• _What this task involves_: Scale the lines from the one with "The image size is (655, 345)." through the end of the items, and write them all out again, requests included. Multiply every coordinate in the answers by 1.85 and round to whole numbers, with halves rounded up.

• _Data supplied_:
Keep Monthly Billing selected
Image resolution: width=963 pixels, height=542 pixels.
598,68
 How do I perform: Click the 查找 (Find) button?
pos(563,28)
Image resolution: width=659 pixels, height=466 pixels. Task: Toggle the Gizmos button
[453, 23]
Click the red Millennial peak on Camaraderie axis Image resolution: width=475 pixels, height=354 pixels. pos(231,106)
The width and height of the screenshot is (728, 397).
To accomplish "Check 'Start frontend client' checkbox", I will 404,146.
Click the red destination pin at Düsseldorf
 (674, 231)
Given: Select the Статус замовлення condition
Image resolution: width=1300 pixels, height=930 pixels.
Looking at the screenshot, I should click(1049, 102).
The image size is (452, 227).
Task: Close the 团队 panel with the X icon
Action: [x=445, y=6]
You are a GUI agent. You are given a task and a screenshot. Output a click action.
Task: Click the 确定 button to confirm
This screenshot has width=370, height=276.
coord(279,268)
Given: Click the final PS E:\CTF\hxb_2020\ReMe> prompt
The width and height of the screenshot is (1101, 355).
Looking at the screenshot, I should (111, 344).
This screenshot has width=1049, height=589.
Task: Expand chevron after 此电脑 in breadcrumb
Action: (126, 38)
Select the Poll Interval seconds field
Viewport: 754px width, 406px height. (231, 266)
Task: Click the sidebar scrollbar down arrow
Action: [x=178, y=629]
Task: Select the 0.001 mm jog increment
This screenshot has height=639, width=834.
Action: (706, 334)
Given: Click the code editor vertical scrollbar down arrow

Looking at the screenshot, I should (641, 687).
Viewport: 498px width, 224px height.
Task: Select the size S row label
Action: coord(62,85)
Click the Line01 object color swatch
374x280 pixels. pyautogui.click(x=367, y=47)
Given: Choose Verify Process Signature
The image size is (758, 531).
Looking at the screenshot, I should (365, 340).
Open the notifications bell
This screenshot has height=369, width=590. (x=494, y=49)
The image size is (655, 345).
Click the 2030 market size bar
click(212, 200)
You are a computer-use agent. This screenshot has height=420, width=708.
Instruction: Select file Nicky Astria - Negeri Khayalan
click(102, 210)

• _Task solution_:
The image size is (655, 345).
Click the 2030 market size bar
click(392, 370)
You are a computer-use agent. This screenshot has height=420, width=708.
Instruction: Select file Nicky Astria - Negeri Khayalan
click(189, 389)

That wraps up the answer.